Problem: There is a small circle with center \(Y\) and radius \(r\) rolling around inside a large circle with center \(X\) and radius \(2r.\) Let \(C\) be the point where the two circles are in contact. A pen is fixed somewhere on the circumference of the smaller circle. Let's call the position of the pen \(P.\) Let \(D\) be the point where the ray \(XP\) intersects the large circle. Prove that arc \(CP\) has the same length as \(CD.\) This will show that P always lies on the diameter \(ED.\)
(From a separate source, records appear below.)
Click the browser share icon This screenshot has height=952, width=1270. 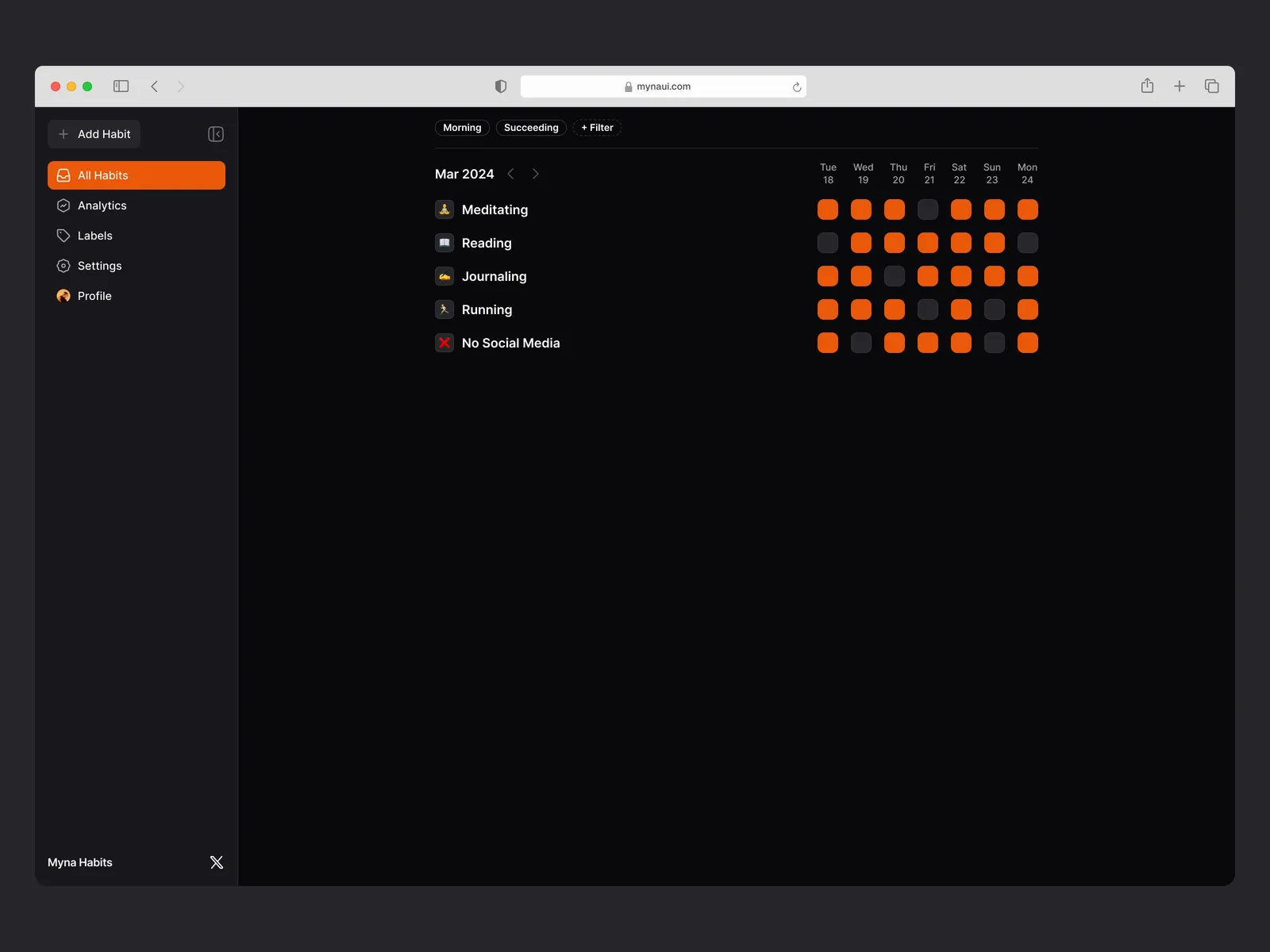(1147, 86)
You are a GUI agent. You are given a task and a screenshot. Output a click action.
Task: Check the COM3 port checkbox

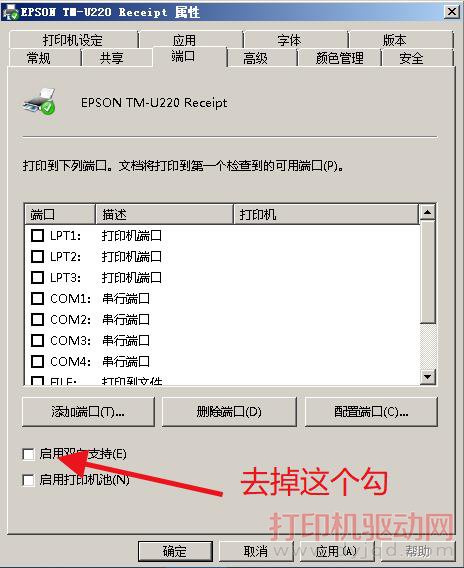[x=37, y=341]
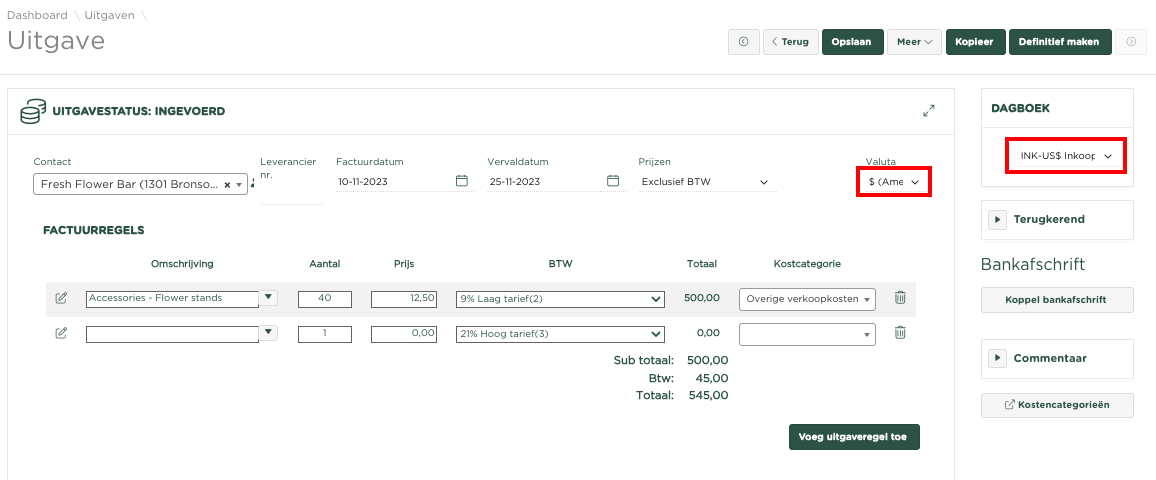
Task: Edit the Accessories - Flower stands line
Action: (x=62, y=298)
Solution: First, notice that \(\overline{XY} \cong \overline{PY}\) because both are radii of the smaller circle. That makes \(XYP\) an isosceles triangle. Let's call its base angles \(\theta.\) Hence, by the exterior angle theorem, \(\angle PYC = 2\theta.\) Using the arc length formula, we find

$$\begin{align} CP = (2r)(\theta) = 2r\theta \\ CD = (r)(2\theta) = 2r\theta \end{align}$$Here's the source of the problem and solution. I found both lacking, which is why I've altered them slightly.

Conclude by giving your students these challenges:

- In a Spin by NRICH
- 2015 AMC 8, Problem 10

Remainders by NRICH: Give only the challenging extension at the bottom of the page. Here's the solution: If a number is 8 more than a multiple of 9, then it's also 1 less than the next multiple of 9. Likewise, if a number is 7 more than a multiple of 8, then it's 1 less than the next multiple of 8. Continuing in this way, we find the answer is

$$\begin{align} & \text{lcm}(9, 8, 7, 6, 5, 4, 3, 2) - 1 \\[0.3em] =\ & \text{lcm}\left(3^2, 2^3, 7, 2 \cdot 3, 5, 2^2, 3, 2\right) - 1 \\[0.3em] =\ & 2^3 \cdot 3^2 \cdot 5 \cdot 7 - 1 \\[0.3em] =\ & 8 \cdot 9 \cdot 5 \cdot 7 - 1 \\[0.3em] =\ & 40 \cdot 63 \\[0.3em] =\ & 2520 - 1 \\[0.3em] =\ & 2519 \end{align}$$Cube Drilling by NRICH: Here's the solution: Each hole you drill goes through 4 cubes. Each hole your friend drills, goes through 2 new cubes. Thus, the number of cubes having at least one hole, is \(4 \cdot 4 + 4 \cdot 2 = 16 + 8 = 24.\) Therefore, the number of cubes without holes is \(64 - 24 = 40.\) It doesn't matter whether you and your friend drill through the corners or the middle, the reasoning is the same either way.